_Stored data entries_:
----------

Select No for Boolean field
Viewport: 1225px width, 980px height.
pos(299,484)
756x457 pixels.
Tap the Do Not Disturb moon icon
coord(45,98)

----------

_Required action_: Each record is to be reproduced exactly as it appears.

_Written reply_:
Select No for Boolean field
Viewport: 1225px width, 980px height.
pos(299,484)
756x457 pixels.
Tap the Do Not Disturb moon icon
coord(45,98)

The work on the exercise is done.